Thursday, September 29, 2011

Fall is upon us

I've been kinda bad in the photo taking department as of late.  However, I hope to have some new pictures soon since the Fall brings fun stuff to do like pumpkin patches, hikes, walks, carving pumpkins etc.  My different assignment at work keeps me busy and so I don't get to view new articles about adoption like I used to.  However, it's not an all bad thing.  Still have a few posts in draft version almost ready to post so hopefully my groove will be back.

Tigger loves preschool now.  She is learning so much.  The language I hear, while still not in conversation mode surprises me every so often.  She knows the colors pink and yellow.  She can count to 10 minus the numbers 4 and 7.  She has the weirdest vocabulary.  (I mean I don't remember teaching her what a snake was, or the word "asleep", because we either use mimi or night night at home) She sings songs, knows 15 body parts thanks to preschool songs and my own teachings, points to pictures in books, and is starting to use 2 word phrases more often.  She still has that whiny sound accompanied by gestures when she wants something, and that is something I'm trying to diminish by having her tell me "I want _____" or telling her to calm down and show me so I can then give her the words she needs.  Her articulation leaves much to be desired....however I can understand her approximately 70% of the time, so all in all I think my child is developing in speech and language.  My capabilities in this area since it is my area of expertise is way better with kids I'm not related to!

Thanks blogosphere for letting me "brag" about Tigger.  I love that little girl!

Monday, September 26, 2011

Yes it's been a while

I have some posts mulling in my head and in draft, I've also been going out since fall brings carnivals, Pumpkin patches and their kiddie stuff are opening all around, and I'm channeling June Cleaver and have been baking muffins and making cornbread, actually preparing meals from scratch for Tigger lately.  It's been pretty neat.  I hope to get busy back on here soon.  I miss posting daily!

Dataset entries
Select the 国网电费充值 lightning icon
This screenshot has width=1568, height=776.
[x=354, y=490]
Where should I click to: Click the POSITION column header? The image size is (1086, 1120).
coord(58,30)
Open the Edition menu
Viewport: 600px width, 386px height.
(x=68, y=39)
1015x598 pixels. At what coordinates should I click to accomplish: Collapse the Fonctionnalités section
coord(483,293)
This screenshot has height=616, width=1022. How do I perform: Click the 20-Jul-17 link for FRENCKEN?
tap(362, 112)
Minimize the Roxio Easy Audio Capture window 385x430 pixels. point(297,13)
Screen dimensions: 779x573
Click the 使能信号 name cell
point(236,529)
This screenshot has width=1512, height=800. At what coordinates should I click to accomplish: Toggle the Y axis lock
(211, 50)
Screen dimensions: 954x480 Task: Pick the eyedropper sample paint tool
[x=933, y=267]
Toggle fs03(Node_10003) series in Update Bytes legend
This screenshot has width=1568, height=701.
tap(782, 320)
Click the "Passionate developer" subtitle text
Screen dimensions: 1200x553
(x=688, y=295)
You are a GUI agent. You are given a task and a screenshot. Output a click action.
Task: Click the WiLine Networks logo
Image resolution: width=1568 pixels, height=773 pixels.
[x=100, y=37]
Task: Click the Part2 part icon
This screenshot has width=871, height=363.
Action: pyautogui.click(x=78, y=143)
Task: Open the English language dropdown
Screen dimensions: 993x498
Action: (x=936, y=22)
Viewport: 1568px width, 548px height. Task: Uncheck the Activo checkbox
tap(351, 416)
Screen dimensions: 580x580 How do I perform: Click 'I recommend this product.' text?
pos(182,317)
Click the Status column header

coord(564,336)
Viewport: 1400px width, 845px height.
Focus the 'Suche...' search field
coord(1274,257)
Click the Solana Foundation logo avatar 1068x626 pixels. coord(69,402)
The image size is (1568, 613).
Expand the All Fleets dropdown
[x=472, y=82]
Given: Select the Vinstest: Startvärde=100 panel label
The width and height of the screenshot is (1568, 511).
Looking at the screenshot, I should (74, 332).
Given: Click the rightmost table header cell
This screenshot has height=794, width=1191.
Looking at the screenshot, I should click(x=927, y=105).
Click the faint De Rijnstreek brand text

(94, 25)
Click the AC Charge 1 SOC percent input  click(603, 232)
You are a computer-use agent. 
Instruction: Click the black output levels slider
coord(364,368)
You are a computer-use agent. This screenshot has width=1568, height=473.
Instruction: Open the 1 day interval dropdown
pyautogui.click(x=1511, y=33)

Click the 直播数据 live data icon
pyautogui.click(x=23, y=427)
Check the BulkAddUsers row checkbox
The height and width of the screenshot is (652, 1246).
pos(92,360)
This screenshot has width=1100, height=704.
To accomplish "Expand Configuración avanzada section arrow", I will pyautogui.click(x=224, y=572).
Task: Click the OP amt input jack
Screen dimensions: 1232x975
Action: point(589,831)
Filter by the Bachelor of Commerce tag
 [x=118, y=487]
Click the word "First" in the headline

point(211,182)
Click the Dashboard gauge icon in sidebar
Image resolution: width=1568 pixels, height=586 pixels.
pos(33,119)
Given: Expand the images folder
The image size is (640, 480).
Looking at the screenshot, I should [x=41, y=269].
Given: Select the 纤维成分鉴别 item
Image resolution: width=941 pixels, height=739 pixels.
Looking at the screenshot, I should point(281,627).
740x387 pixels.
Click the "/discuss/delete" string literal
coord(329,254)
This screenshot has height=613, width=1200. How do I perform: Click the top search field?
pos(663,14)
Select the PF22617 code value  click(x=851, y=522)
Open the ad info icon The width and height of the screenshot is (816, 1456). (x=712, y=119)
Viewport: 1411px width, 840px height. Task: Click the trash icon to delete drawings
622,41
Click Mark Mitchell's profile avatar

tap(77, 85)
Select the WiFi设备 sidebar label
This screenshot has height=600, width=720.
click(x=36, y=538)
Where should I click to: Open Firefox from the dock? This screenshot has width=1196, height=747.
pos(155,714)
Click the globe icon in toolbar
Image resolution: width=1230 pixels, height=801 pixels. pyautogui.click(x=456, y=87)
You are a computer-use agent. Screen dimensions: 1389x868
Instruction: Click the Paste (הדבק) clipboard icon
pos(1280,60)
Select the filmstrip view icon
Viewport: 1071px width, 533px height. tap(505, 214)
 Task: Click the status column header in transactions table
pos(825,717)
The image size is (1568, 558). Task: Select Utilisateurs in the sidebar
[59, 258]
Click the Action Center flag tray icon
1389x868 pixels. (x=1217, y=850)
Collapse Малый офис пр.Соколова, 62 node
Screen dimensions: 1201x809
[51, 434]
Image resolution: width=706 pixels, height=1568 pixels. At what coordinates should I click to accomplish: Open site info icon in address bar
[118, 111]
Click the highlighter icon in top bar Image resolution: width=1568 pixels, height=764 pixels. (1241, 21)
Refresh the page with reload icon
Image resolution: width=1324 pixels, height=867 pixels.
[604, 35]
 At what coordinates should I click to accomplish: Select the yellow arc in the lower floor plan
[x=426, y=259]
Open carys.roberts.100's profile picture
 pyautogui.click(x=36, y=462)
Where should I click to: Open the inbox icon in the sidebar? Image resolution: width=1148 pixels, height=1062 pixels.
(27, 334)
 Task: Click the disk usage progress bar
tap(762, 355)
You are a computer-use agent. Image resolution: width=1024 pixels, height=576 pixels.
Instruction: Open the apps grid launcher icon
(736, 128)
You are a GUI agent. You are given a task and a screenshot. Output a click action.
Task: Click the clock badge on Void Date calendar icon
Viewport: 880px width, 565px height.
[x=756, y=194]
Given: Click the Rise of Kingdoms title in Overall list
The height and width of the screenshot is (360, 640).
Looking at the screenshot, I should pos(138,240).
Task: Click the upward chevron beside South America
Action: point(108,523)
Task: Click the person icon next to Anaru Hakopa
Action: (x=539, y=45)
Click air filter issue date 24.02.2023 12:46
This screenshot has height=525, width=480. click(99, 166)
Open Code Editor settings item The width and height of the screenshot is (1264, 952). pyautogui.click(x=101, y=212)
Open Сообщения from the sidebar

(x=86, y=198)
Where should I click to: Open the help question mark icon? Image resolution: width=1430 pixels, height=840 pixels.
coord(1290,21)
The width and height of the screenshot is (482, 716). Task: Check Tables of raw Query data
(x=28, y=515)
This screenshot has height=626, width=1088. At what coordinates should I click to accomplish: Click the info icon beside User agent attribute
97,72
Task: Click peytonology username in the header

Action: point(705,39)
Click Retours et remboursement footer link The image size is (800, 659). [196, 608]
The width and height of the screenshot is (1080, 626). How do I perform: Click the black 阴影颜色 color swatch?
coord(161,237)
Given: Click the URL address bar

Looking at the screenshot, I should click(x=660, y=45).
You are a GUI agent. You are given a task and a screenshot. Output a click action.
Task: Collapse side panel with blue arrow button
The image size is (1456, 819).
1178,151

> _Directions_:
[A] According to the blog text, which two colors does Tigger know?
[B] Continue the blog text past its final line, keeping the writer's voice.

> _Answers to each task_:
[A] Pink and yellow.

[B]
Wednesday, September 21, 2011

The Burros were Hungry

We live in an area where there are wild Donkeys in the hills.  I think this was a bad year for vegetation and during playgroup on Monday afternoon we saw these coming over to eat grass from the lawns.  Pretty neat.




I've always seen the 'Burro Crossing' signs in the hills, and have seen a dead one on the road from being hit, but never live ones.  They usually keep to themselves and hide out in the hills pretty well.

Thursday, September 15, 2011

Tips for Successfully Navigating the Preschool Drop-off!

I'm a single parent and the only one bringing income into my family so it's kinda obvious that I use preschool/daycare options for my Tigger.  Tigger isn't naturally an extrovert or a happy morning person but we've seemed to manage and get the most out of our separations.  I'd thought I'd go and leave my wisdom for any new moms out there who are terrified of leaving their kids at the daycare/preschool and how to make sure it becomes successful for both mother and child.  I've compiled my own Do's and Don'ts and thought I'd share.

DO'S

  • Do tour the facility with your child before he/she starts.  This way your child can see the kids they'll be playing with and meeting the adults in the classroom
  • Do pack a lunch if possible.  I know some places have lunch provided, however, with your own lunch, you can be creative and know what your child is eating is truly healthy
  • Do make their lunches fun.  I've found that Tigger eats more when the sandwiches are cut in cute shapes and there is a variety of fruit, veggies, and the main course is different every day
  • Do chat it up in the car before school and after school on the way home.  Sing.....not only does it relieve stress it promotes language development (you can't tell I'm a Speech Therapist can't you ha!)
  • Do the "assignments" given to them with them and promote it as the greatest thing since sliced bread.  Even if you're busy or tired from work, it's great together time and it shows that when need to finish something, we do it quickly and concisely.  
  • Do let your child know you are leaving and give them a kiss goodbye.  Not only do kids learn to separate in a healthy way, but children like Tigger who are more sensitive and not "crowd" people, will learn that school is important and that sometimes we need to go and be in places that we don't like but it is part of the routine and it will be over soon.  
  • Do give the head teacher a small gift from time to time for holidays or teachers appreciation week.  Child development teachers as well as all teachers in general get a bad reputation or get talked badly about most of the time whether in the political world or with people that don't understand what teachers do all day....the teacher will appreciate the gesture of gratitude.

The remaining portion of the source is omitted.